FLYING PUMPKIN: Bush's Market hurls pumpkins into the air.

Pumpkins can fly, but should they be made to do so? About this time every year a local farm market hauls out what it calls the Pumpkinator to hurtle its surplus squash skyward. Last weekend I saw the spectacle firsthand, and, as I watched, I felt alternately gleeful and guilty. The gleeful part? One doesn't often see pumpkins traveling at 400 miles per hour to clear a quarter of a mile so lickety-split. Also, the Pumpkinator is itself beguiling.
 
Painted on one side is a Jack O'Lantern sporting sunglasses and a Rambo-style ammo belt, and, despite his lack of arms or hands, he holds a sawed-off shotgun to boot. A horn blast announces each pumpkin launch, and one of the farmers shoots the compressed-air cannon a few times every half hour. Finally, near the end of each round of firing, the cannon's barrel is aimed at a junked, compact car parked in the middle of a spent cornfield. Flying pumpkins have crashed through the car's windows, and one even tore off the driver's side door. The destruction is strangely satisfying, and spectators routinely pick their way around dried corn stalks to get a better look.
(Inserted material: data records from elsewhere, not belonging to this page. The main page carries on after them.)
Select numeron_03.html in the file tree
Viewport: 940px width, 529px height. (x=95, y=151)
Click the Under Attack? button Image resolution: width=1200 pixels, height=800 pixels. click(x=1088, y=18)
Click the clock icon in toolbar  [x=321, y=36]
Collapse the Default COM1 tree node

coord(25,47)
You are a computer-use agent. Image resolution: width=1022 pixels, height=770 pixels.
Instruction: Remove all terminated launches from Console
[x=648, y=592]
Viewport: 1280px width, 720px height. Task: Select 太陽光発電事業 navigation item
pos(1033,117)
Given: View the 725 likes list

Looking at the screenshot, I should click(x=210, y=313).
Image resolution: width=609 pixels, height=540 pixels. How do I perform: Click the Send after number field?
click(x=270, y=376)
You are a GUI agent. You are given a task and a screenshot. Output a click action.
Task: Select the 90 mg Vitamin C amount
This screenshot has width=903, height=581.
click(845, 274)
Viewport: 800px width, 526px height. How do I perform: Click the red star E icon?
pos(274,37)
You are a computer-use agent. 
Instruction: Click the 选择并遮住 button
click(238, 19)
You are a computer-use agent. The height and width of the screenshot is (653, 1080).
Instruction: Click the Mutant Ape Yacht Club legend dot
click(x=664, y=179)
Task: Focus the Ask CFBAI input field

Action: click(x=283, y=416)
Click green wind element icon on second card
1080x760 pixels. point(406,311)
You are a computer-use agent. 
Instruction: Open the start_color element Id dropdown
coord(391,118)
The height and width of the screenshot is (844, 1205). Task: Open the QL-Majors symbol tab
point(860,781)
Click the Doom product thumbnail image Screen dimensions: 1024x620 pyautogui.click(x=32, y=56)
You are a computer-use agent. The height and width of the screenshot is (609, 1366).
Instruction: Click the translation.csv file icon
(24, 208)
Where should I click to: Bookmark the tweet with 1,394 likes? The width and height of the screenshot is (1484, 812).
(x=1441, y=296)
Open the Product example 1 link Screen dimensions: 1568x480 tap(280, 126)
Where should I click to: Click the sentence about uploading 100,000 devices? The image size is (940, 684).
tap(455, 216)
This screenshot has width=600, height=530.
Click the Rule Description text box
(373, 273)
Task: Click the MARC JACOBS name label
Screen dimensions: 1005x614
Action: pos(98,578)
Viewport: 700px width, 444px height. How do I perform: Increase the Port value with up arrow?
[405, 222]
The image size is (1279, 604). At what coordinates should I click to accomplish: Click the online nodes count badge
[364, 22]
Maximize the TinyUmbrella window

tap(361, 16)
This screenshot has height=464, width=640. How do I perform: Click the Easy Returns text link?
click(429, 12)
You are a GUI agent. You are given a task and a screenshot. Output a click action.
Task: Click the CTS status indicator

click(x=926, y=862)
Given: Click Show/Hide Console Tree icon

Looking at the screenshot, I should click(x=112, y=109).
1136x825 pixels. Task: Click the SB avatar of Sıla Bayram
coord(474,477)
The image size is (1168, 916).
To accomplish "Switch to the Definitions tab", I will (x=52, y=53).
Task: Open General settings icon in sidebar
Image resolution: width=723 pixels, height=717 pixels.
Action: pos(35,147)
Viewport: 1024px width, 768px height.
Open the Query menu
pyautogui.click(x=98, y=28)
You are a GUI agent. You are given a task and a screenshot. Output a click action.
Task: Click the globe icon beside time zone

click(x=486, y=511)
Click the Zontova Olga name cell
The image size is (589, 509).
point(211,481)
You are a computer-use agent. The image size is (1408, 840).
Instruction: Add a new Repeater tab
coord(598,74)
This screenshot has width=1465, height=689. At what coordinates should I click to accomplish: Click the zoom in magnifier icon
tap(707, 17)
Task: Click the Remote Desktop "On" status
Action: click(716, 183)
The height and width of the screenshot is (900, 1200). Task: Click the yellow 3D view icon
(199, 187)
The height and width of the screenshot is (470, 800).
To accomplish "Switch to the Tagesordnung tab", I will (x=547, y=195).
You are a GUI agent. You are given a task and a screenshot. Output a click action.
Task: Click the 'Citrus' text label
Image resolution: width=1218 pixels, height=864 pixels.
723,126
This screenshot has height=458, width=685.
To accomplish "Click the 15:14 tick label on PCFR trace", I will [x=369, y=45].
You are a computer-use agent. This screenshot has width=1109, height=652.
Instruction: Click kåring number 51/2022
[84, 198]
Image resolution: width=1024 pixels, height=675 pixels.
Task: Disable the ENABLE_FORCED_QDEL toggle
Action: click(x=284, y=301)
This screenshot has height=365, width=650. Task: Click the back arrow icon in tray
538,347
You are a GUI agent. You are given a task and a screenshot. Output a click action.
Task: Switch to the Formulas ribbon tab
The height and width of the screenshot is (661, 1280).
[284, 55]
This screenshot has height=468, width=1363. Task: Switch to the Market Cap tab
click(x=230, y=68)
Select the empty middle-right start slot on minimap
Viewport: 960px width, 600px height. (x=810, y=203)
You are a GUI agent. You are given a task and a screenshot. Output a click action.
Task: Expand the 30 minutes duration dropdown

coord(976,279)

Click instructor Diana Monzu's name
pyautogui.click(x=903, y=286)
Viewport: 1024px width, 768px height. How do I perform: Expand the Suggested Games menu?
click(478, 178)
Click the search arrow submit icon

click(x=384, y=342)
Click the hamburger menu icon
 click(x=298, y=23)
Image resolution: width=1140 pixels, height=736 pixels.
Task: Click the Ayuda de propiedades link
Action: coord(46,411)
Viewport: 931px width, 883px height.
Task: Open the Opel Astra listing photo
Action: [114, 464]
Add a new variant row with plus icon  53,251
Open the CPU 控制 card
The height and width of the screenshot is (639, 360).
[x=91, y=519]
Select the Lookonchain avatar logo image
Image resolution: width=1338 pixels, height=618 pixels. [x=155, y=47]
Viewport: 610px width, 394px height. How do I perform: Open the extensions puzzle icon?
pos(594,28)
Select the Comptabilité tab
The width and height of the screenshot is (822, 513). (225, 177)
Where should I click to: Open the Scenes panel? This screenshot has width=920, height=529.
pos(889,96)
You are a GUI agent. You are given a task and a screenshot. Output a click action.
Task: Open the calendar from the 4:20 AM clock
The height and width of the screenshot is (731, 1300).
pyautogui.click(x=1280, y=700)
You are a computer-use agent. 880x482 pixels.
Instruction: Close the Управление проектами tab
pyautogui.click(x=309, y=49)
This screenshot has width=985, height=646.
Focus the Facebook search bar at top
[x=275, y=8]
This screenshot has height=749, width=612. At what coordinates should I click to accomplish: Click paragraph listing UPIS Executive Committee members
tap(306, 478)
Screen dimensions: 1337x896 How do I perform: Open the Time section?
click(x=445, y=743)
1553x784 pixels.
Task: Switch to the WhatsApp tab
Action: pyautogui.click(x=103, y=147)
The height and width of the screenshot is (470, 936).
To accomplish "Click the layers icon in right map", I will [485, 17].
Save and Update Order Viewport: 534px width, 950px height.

As to my guilt, the eco-Puritan in me tsk-tsks that, while people are starving in some parts of the world, here we were, shooting perfectly good food into the air for our own amusement. Also troubling, the noisy, smoky contraption gobbles diesel fuel in order to forcefully propel each pumpkin through its barrel. That, too, seems wasteful. Still, I'd rather not be utterly humorless.
 
As it happens, there are many pumpkin chunkin' practitioners whose chunking is actually pretty green. And, certainly, even the Pumpkinator has its merits. For starters, scores of children have come to watch it in action, and, while visiting the small farm and market, they also get the opportunity to see where and how food is grown. What's more, they -- and the adults accompanying them -- are also encouraged to taste fresh apples, local honey, and just-baked bread. Future gardeners and slow-foodies in the making? Perhaps.